◆ **TEXT EXTRACT**:
....
At least two light references were taken for every OP measurement, for every position where a sample was taken. During the experiments, a small but continuous degradation of reference intensity was observed due to the accumulated dirt (corrosion particles) present in the piping system. An assessment of the light references is thoroughly performed by comparing the variation of different wavelengths over time. Only if the change in intensity during measurement is small, the light reference is accepted as valid. On the left side of Figure 3, an example of the change of the light references during the day is shown. The wavelength analysis is presented over time on the right.

Once the conditions of the steam saturator achieved the desired saturation pressure, wet steam is fed into the nozzle. As the steam stabilizes through the nozzle, the pneumatic-optical traverse frame is traversed axially. Defining “0” as the nozzle throat, the traverse acquires the static pressure and light intensities, starting from a location without condensation (i.e., close to the nozzle inlet, typically 20 mm upstream of the throat) down to the furthest point allowed geometrically by the windows, 120 mm downstream of the throat and back.

Purging is essential for pneumatic measurements. This is performed using pressurized air and applied during the probe relocation only. For every measurement point, purging is enabled for 15 s while the traverse frame changes position. Thereafter purging is switched off and the pressure is taken as stable once its standard deviation is below 0.2%. Afterwards, pneumatic and optical data acquisition takes place and purging starts again.
....
◆ **ENTRIES SHOWN**:
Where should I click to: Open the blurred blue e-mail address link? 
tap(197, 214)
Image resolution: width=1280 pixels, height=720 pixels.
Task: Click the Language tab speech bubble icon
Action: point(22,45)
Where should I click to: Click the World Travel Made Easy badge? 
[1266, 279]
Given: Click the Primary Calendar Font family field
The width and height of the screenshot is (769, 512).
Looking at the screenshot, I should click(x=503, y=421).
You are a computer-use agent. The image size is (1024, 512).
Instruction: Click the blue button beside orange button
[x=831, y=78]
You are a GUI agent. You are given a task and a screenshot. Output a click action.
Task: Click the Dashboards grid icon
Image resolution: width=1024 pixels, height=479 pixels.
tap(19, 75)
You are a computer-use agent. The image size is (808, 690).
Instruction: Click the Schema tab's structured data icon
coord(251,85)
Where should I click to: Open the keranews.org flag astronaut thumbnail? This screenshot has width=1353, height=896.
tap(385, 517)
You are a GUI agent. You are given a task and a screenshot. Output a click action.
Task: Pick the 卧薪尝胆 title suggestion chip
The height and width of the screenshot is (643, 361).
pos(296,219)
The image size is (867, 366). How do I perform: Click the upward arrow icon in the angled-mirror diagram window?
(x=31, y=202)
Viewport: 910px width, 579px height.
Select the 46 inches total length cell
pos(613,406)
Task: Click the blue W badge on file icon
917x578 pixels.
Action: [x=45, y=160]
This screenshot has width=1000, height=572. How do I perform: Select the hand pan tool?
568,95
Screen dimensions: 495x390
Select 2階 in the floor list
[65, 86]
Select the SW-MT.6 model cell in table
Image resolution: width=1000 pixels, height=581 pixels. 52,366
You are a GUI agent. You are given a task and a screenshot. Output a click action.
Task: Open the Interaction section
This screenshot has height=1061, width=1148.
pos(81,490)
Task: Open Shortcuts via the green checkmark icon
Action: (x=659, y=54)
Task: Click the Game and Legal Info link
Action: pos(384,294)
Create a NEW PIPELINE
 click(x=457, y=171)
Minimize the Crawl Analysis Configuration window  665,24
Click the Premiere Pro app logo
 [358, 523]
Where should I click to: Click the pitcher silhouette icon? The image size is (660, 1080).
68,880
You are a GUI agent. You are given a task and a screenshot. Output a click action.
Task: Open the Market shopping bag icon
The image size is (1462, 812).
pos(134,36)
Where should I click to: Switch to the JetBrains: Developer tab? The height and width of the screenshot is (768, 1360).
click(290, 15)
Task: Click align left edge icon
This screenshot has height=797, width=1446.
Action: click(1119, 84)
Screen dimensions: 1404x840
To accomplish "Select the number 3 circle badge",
....
◆ **PROBLEMS AND TASKS**:
• a. Print everything in the nozzle measurement text from "Once the conditions" down to "throat and back.".
• b. According to the nozzle measurement text, how long is purging enabled for each measurement point?

◆ **FINAL ANSWERS**:
• a.
Once the conditions of the steam saturator achieved the desired saturation pressure, wet steam is fed into the nozzle. As the steam stabilizes through the nozzle, the pneumatic-optical traverse frame is traversed axially. Defining “0” as the nozzle throat, the traverse acquires the static pressure and light intensities, starting from a location without condensation (i.e., close to the nozzle inlet, typically 20 mm upstream of the throat) down to the furthest point allowed geometrically by the windows, 120 mm downstream of the throat and back.

• b. 15 s, while the traverse frame changes position.